• INSTRUCTION: Reproduce the rows word for word, beginning at the line that contains "Where should I" and continuing through the last of the rows. Omit the pictures from your answer.

[Collected data]

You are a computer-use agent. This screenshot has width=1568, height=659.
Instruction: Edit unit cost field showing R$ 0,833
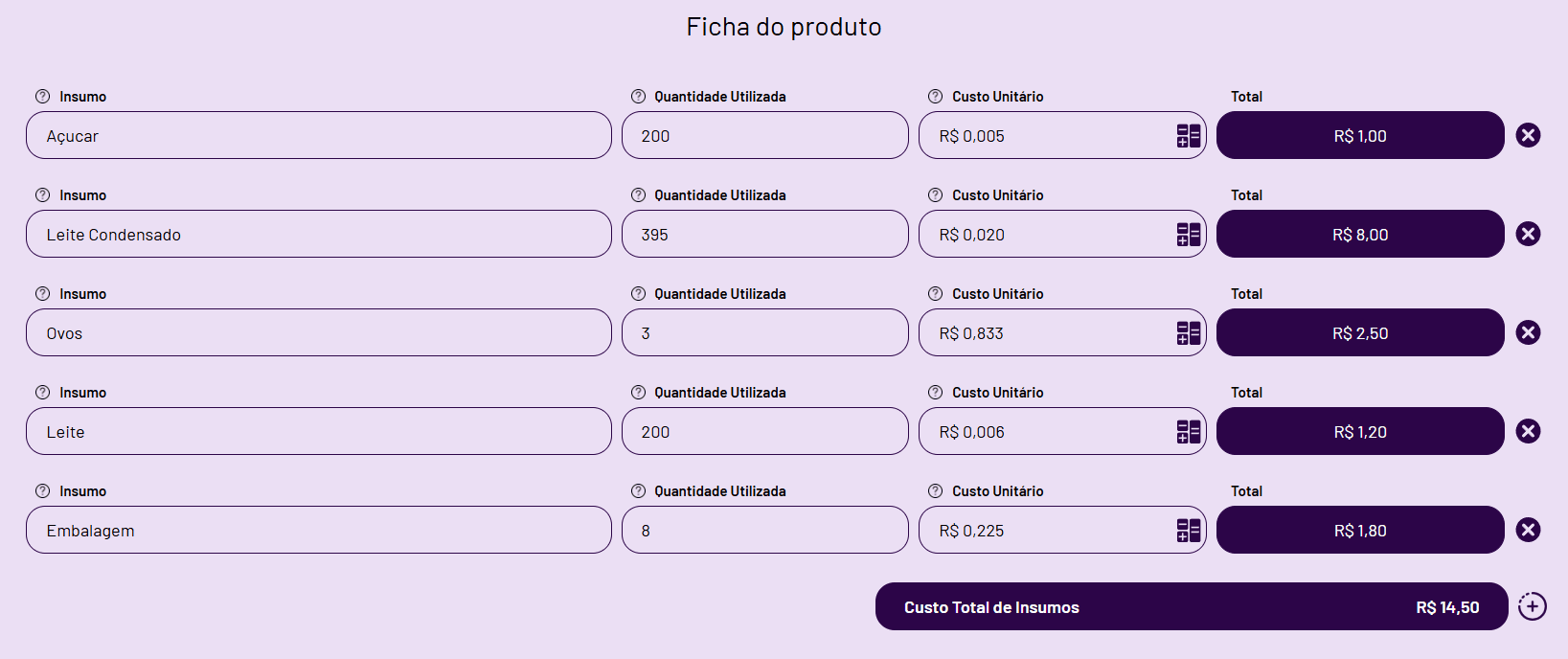pos(1044,333)
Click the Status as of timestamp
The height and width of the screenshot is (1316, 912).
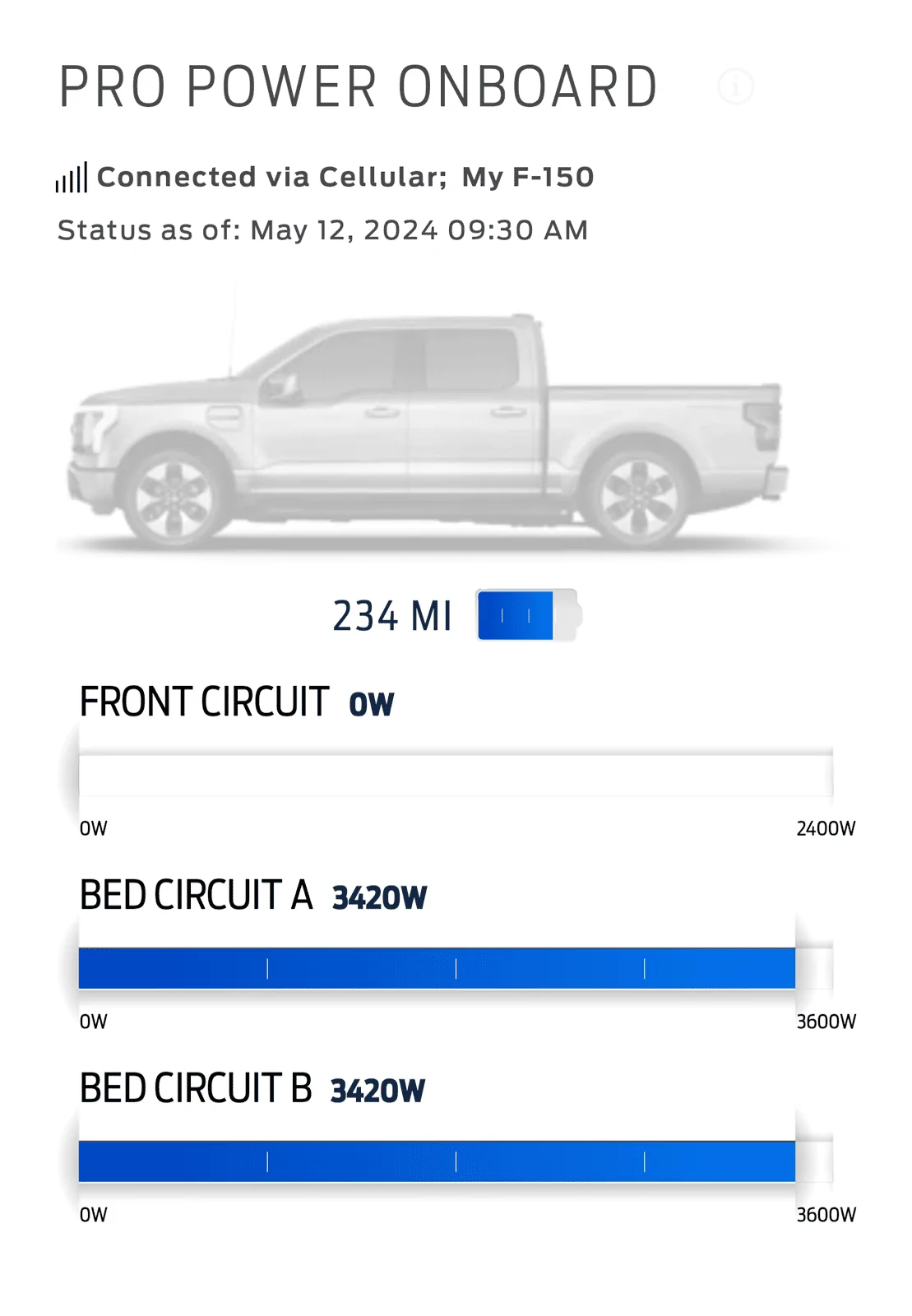(x=322, y=230)
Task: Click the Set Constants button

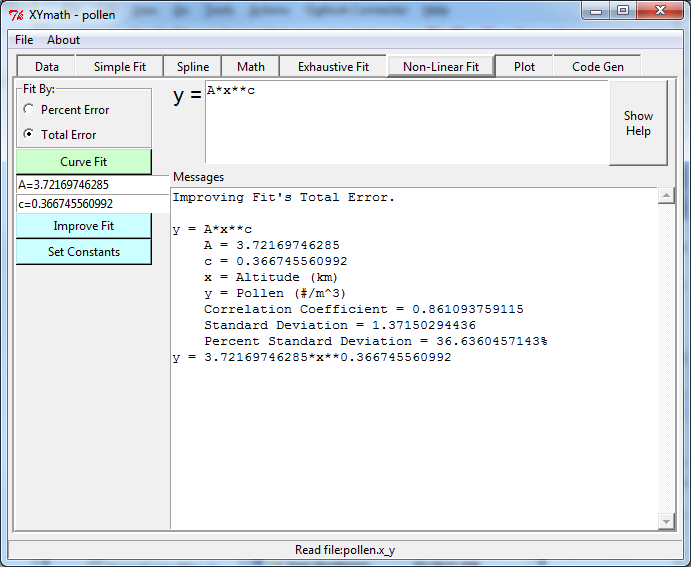Action: 84,252
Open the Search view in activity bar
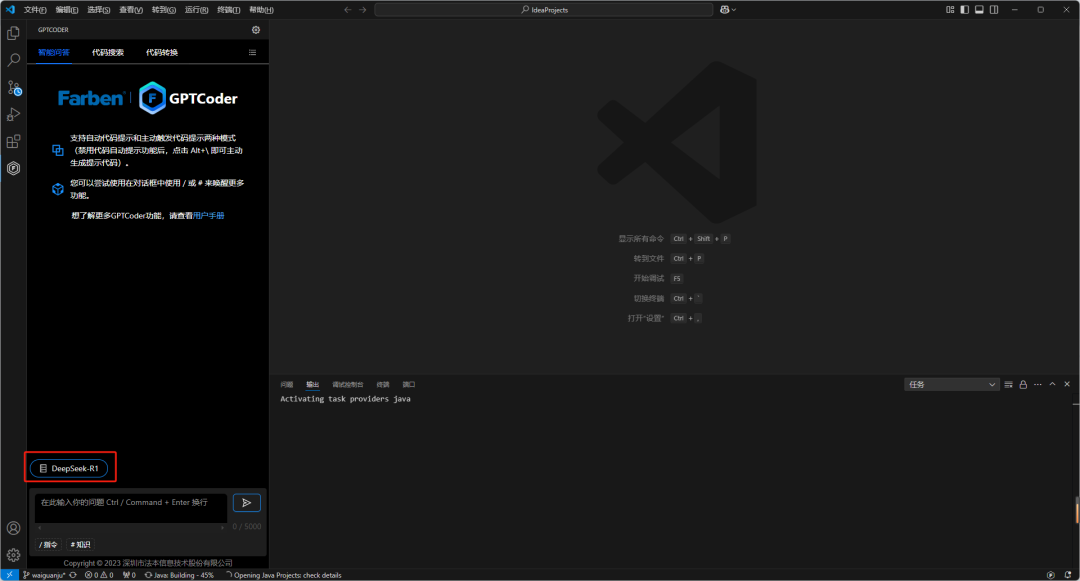This screenshot has width=1080, height=581. coord(14,60)
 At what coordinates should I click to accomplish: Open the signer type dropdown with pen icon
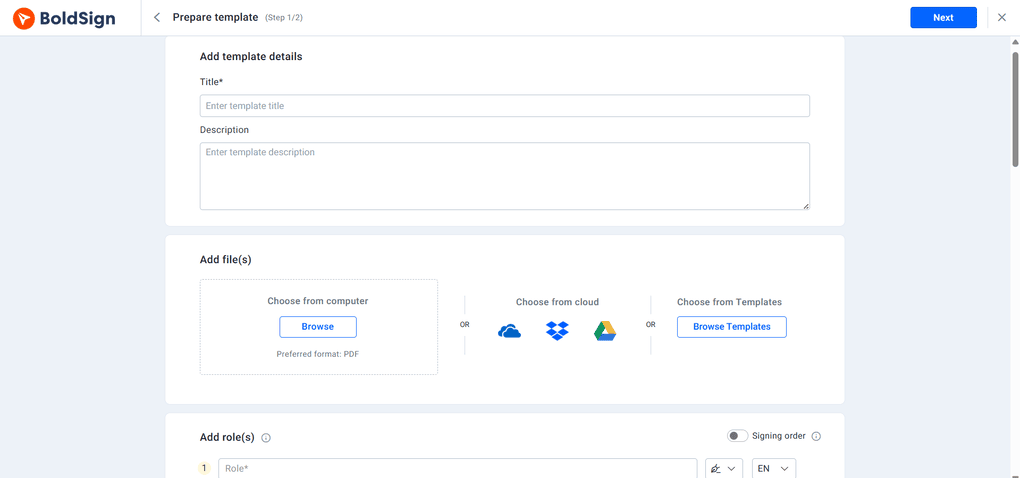725,468
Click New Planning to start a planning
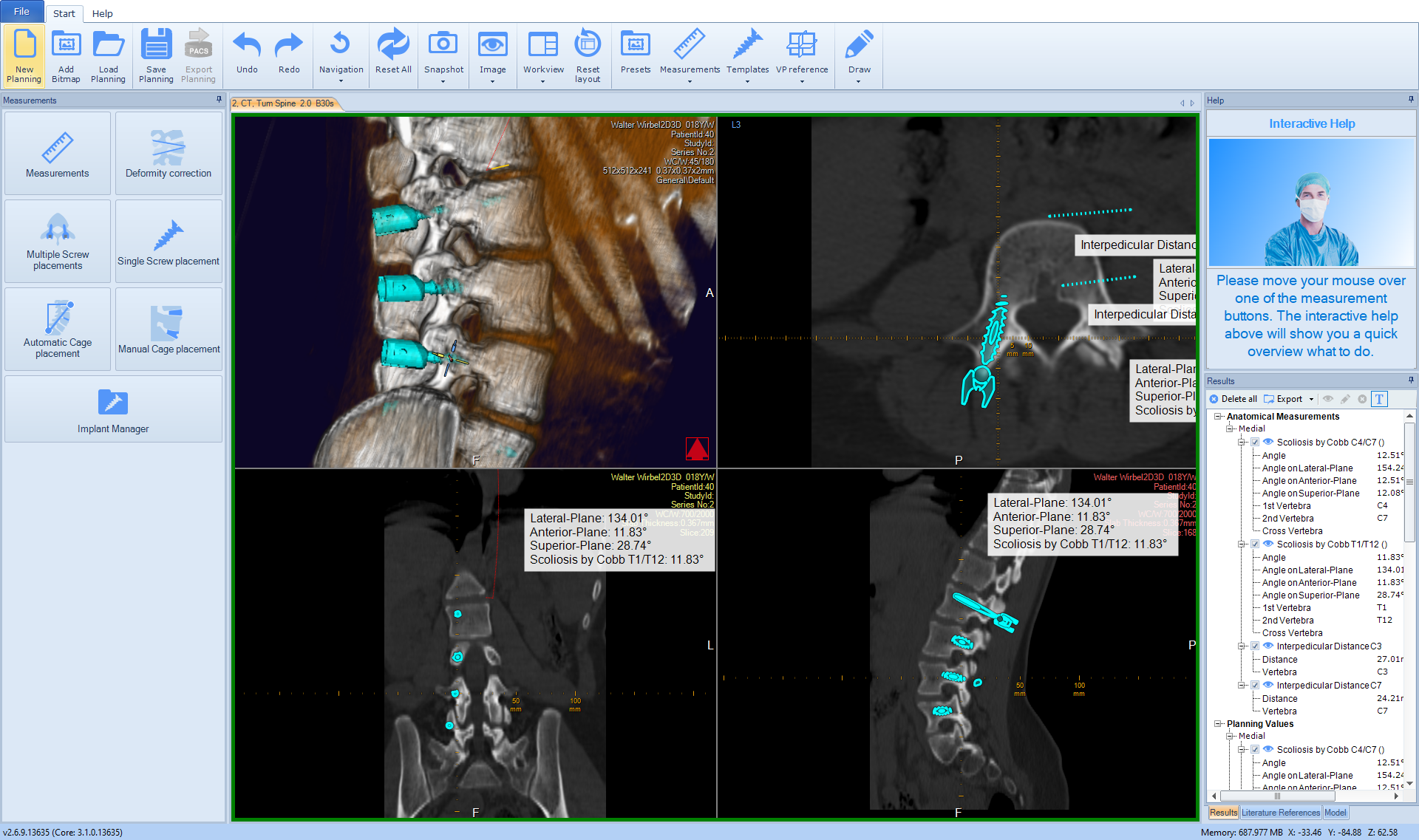Screen dimensions: 1419x840 [x=24, y=55]
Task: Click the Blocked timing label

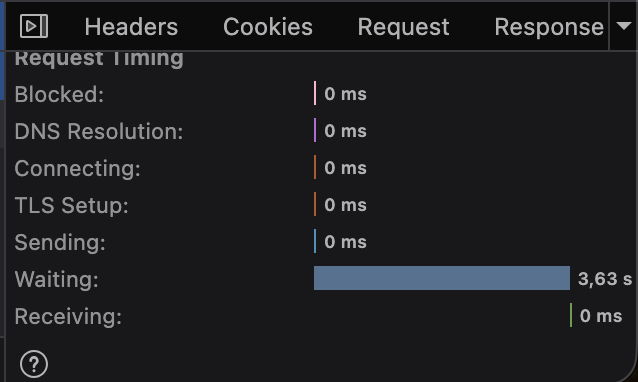Action: click(59, 94)
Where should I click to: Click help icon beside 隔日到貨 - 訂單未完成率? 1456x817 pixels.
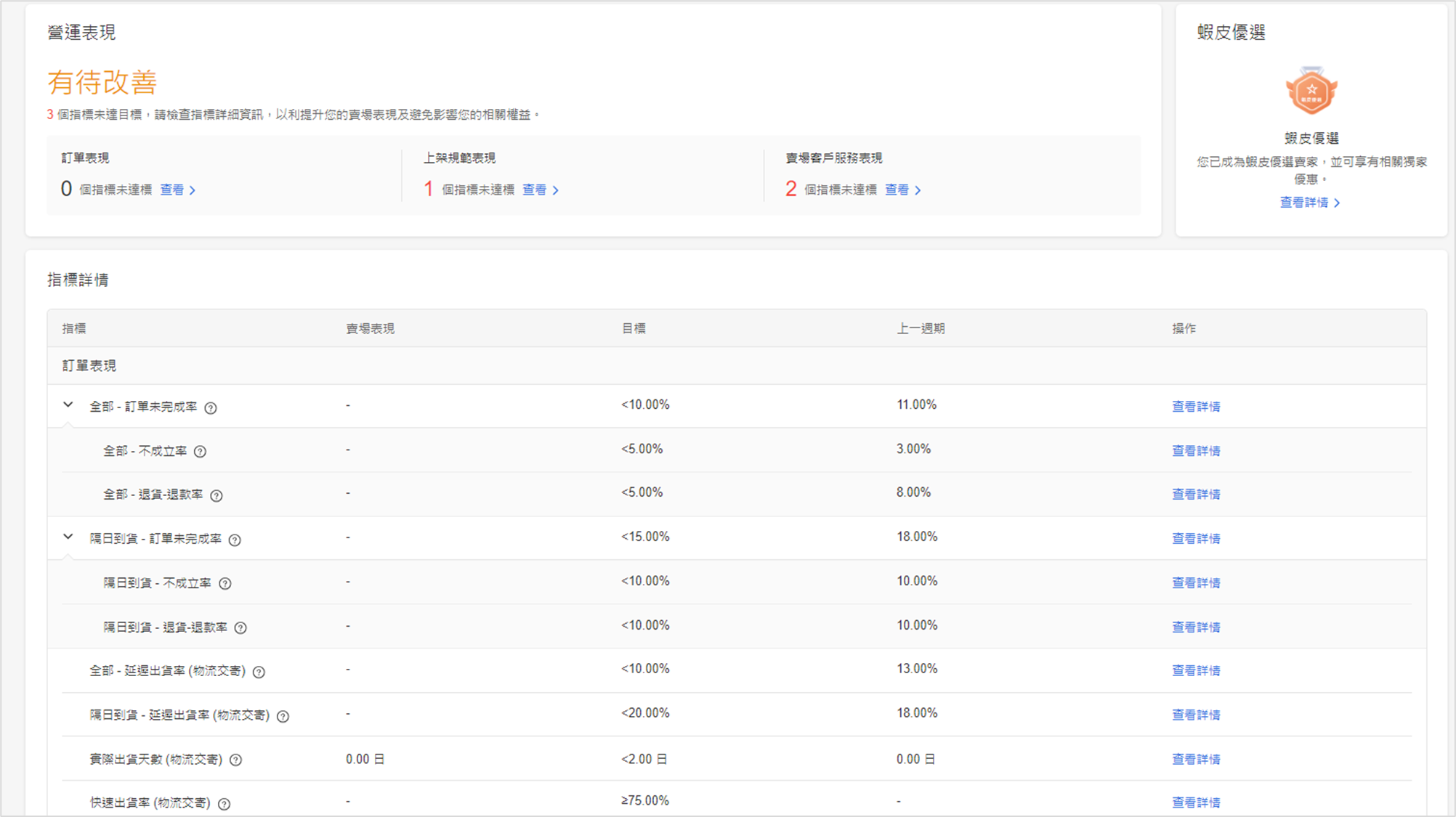(235, 540)
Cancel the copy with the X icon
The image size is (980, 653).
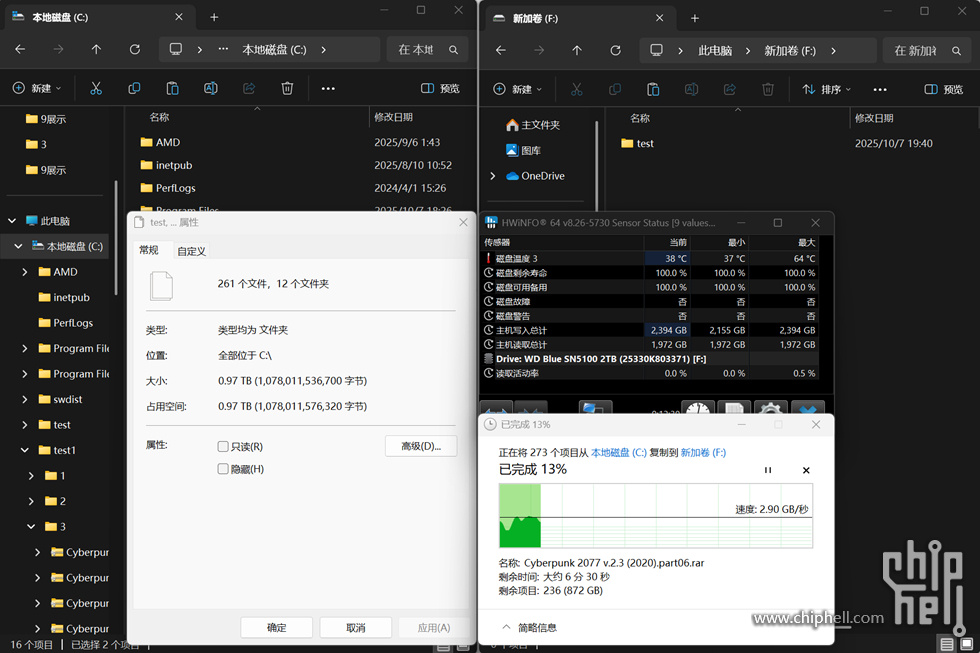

• THE RESULT:
Where should I click to: Click help icon beside 隔日到貨 - 訂單未完成率? 1456x817 pixels.
(235, 540)
Cancel the copy with the X icon
The image size is (980, 653).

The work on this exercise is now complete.